I’m at CHEP 2009 – a conference which combines physics with computing. In the old days it was one of my favorites, but over the past 10 years it has been all about the Grid. Tomorrow is the conference summary – and I sometimes play a game where I try to guess what the person who has to summarize the whole conference is going to say – the trends, if you know what I mean.
- Amazon, all the time (cloud computing). Everyone is trying out its EC2 service. Some physics analysis has even been done using it. People have tried putting large storage managers up on it. Cost comparisons seem to indicate it is almost the same cost as using the GRID – and so might make a lot of sense when used as overflow. As far as cost goes, it is not at all favorable for storing large amounts of data (actually, transferring it in and out of the service).

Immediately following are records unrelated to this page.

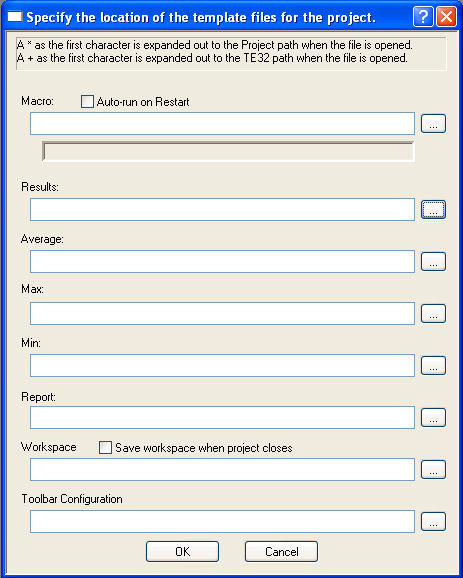This screenshot has width=463, height=578.
Task: Browse for the Toolbar Configuration file
Action: pyautogui.click(x=433, y=521)
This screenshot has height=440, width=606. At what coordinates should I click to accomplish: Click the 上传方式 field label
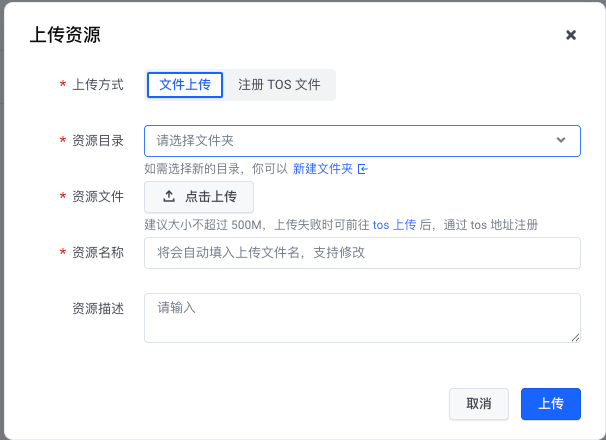pos(98,85)
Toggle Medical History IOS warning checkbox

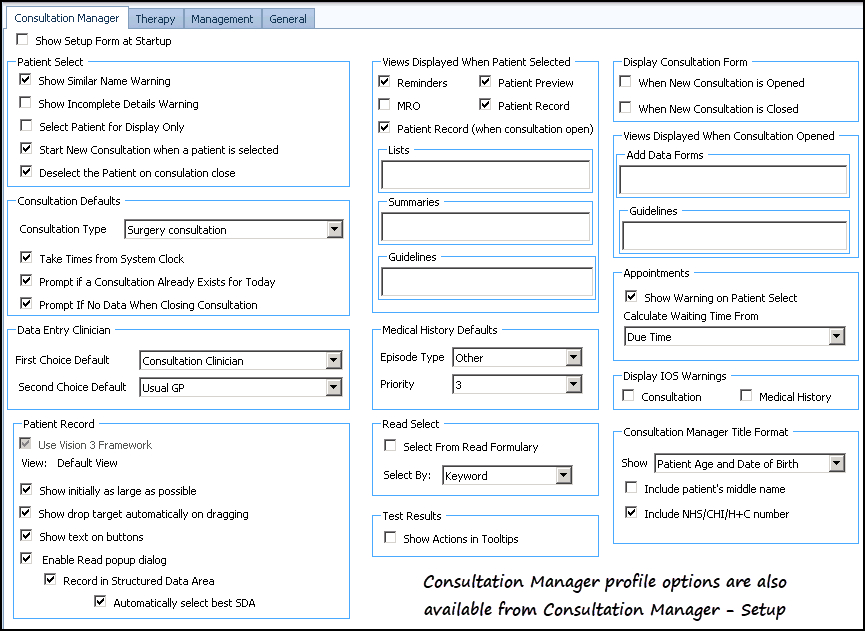pyautogui.click(x=746, y=397)
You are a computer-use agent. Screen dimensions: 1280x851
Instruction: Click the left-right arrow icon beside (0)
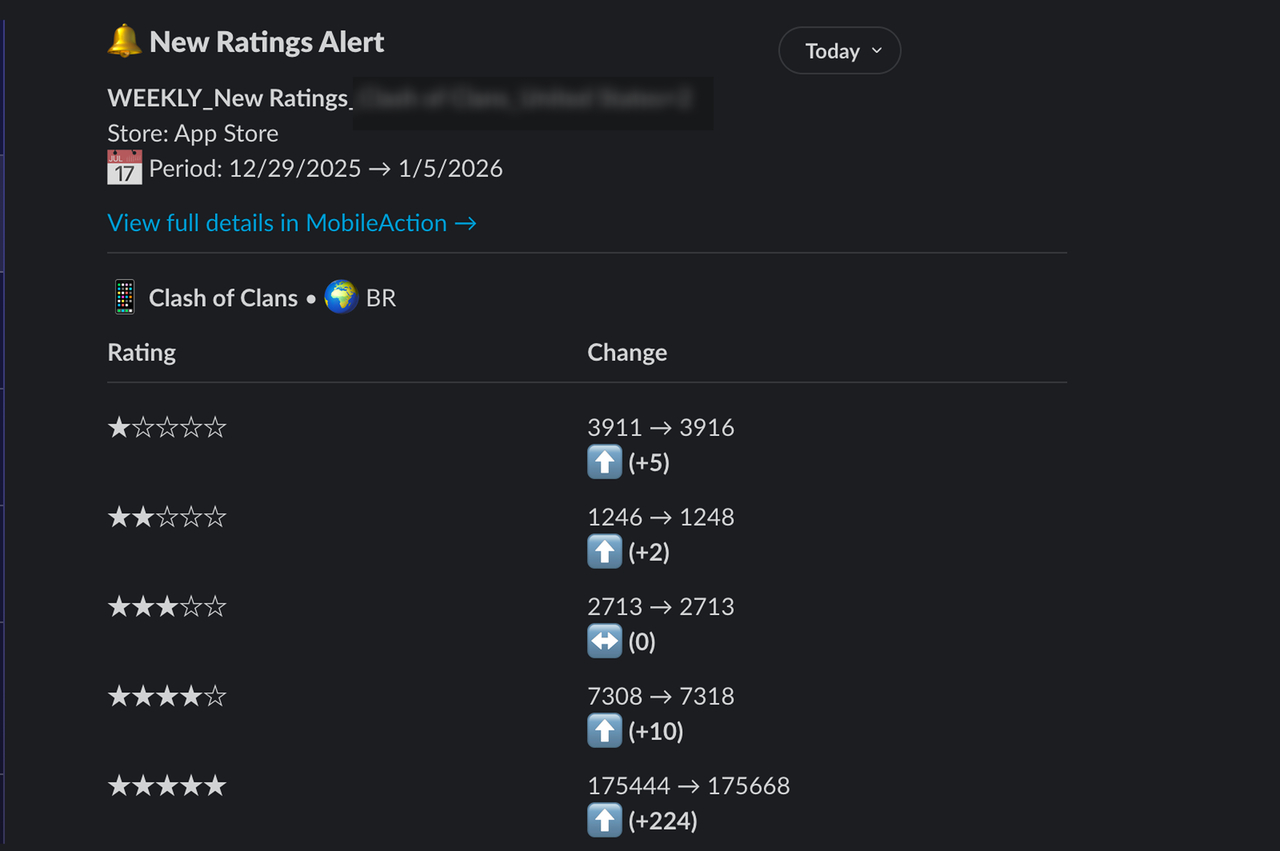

- Virtualization. I’ve been saying this for years myself, and it looks like everyone else is saying it now too. This is great. It is driven partly by the cloud – which uses virtualization – and that was something I definitely did not foresee. Cloud computing and virtualization go hand-in-hand. CERNVM is my favorite project along these lines, but lots of people are playing with this. I’ve even seen calls to make the GRID more like the loud.
- Multi-core. This is more wishful thinking on my part, but it should be more of a trend than it is. The basic problem is that as we head towards 100 cores on a single chip there is just no way to get 100 events’ worth of data onto the chip – the bandwidth just isn’t there. Thus we will have to change how we processes the data, spending multiple CPU’s on the same data – something no one in HEP does up to now. One talk mentioned that problems will occur at about 24 CPUs on a single core.
- CMS has put together a bunch of virtual control rooms. Now everyone in CMS wants one (80% in a few years). These are supposed to be used for both outreach and also remote monitoring. This seems successful enough that I bet ATLAS will soon have its own program. I’m not convinced how useful it is.
- It is all about the data! Everyone now says running jobs on the GRID isn’t hard, it is feeding them the data. Cynically, I might say that was only because we now know how to run those jobs – several years ago that was the problem. This is a tough nut to crack. To my mind, for the first time, I see all the bits in place to solve this problem; but nothing really works reliably yet.
- And now a non-trend. I keep expecting HEP to gather around a single database. That hasn’t happened now, and so I don’t think it ever will! That is both good and bad. We have a mix of open source and also vendor supplied solutions in the mix.
Ok – there are probably other small ones, but these are the big ones I think Dario will mention in his final talk.
UPDATE: So, how did I do? Slides should appear here eventually.
- Data – and its movement was the top problem on his list.
- GRID – and under this was Cloud computing. He made the suggestions that some GRID’s should move to look more like cloud – no one reacted.
- Performance – optimization, multi-core and many core appeared under this as well.
So, I didn’t do too badly. The big ones I had were all addressed. He had a very cool word analysis of the abstracts – which I have to figure out how to do.
I’ve got some good notes from the conference, I’ll try not to get too distracted by teaching next quarter (ahem) and post some of them in the near future.